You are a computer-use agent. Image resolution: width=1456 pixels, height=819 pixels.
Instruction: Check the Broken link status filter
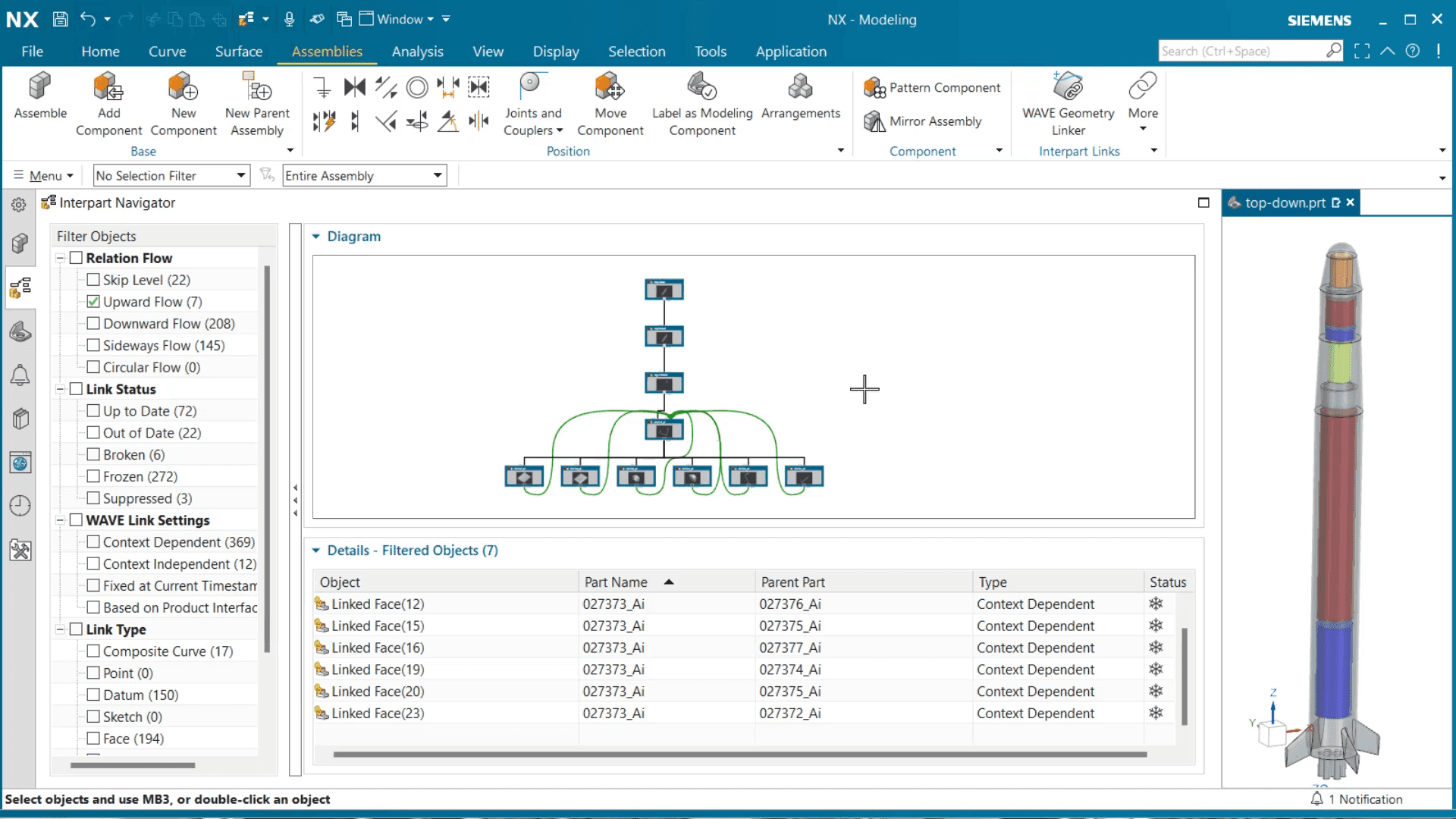click(93, 454)
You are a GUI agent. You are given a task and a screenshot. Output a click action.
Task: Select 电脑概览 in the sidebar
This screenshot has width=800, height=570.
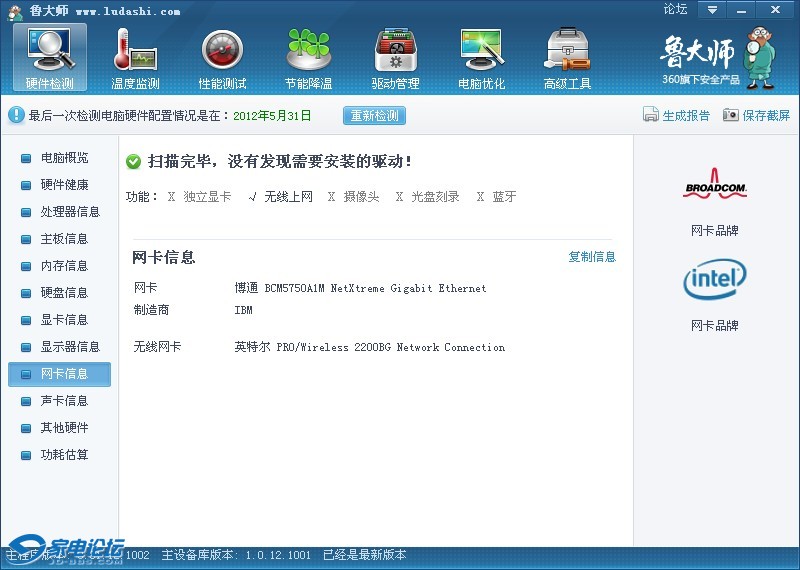coord(63,158)

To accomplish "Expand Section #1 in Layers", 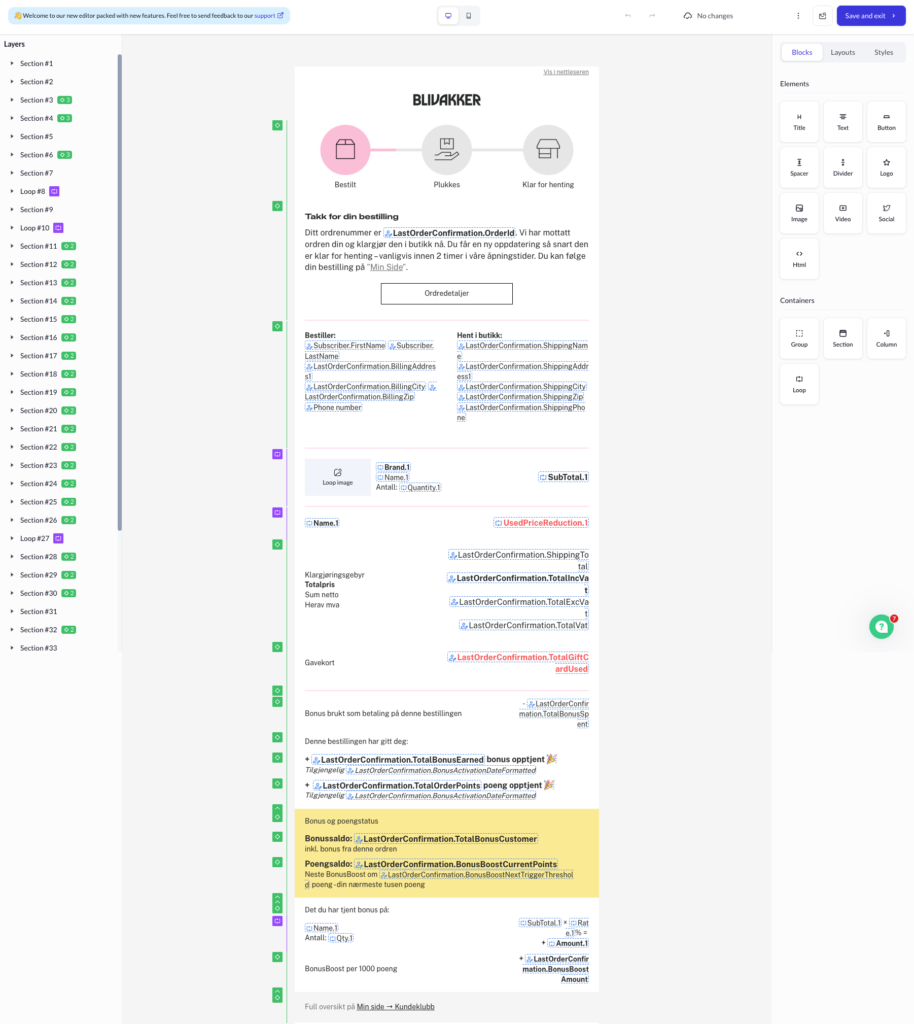I will (12, 63).
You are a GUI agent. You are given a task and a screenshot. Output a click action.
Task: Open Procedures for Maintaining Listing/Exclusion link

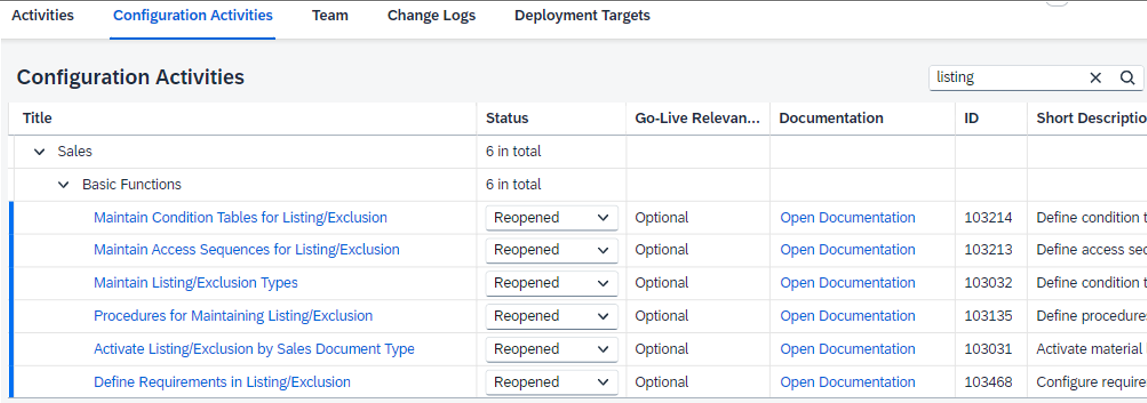tap(233, 316)
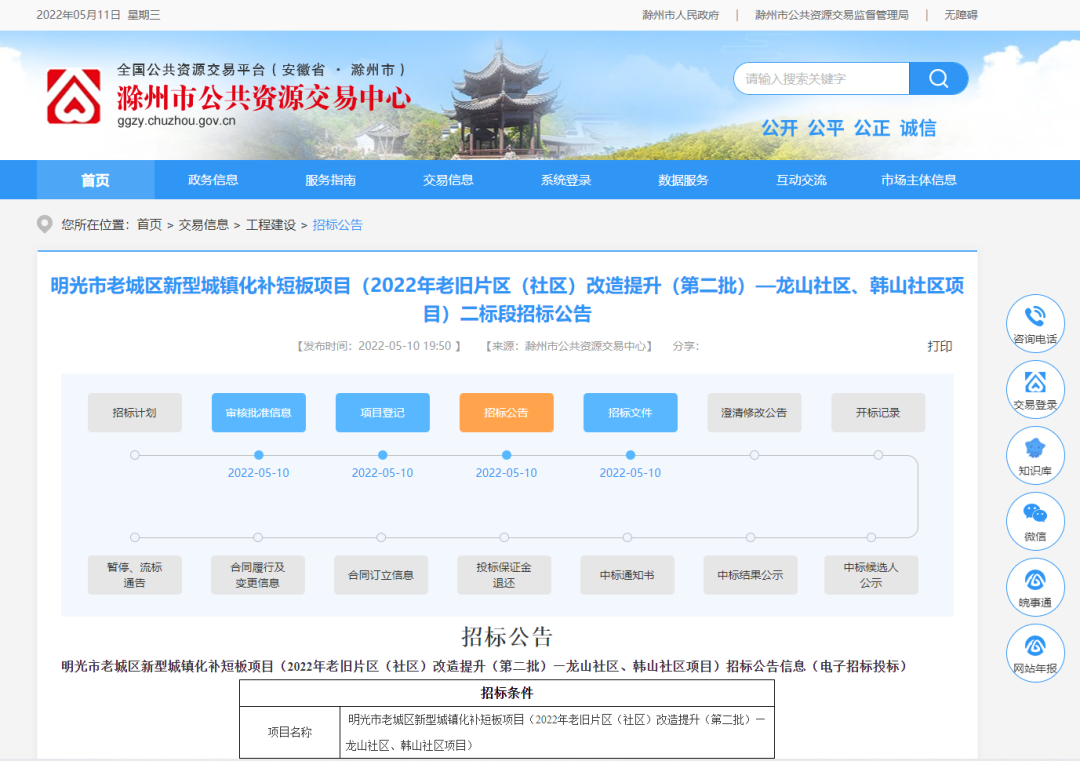Click the 微信 WeChat sidebar icon

tap(1035, 520)
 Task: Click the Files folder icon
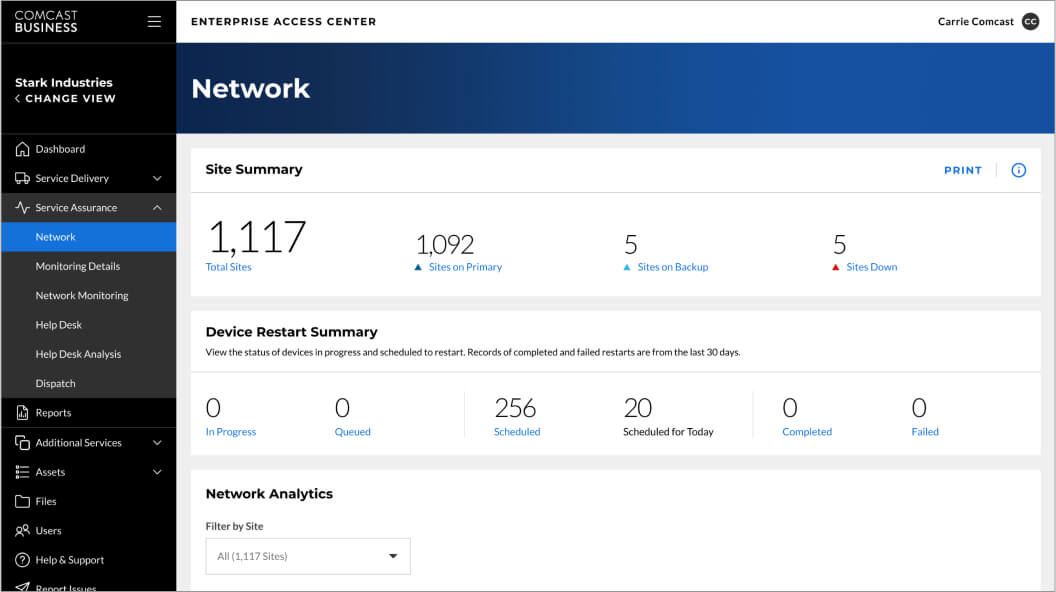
----------
▶ _Task instructions_: Everything from the line containing "Task: Open Procedures" to the last line of the records above should be reproduced exactly, except the pictures.

▶ _Exercise answer_:
Task: Open Procedures for Maintaining Listing/Exclusion link

tap(233, 316)
Click the 微信 WeChat sidebar icon

tap(1035, 520)
 Task: Click the Files folder icon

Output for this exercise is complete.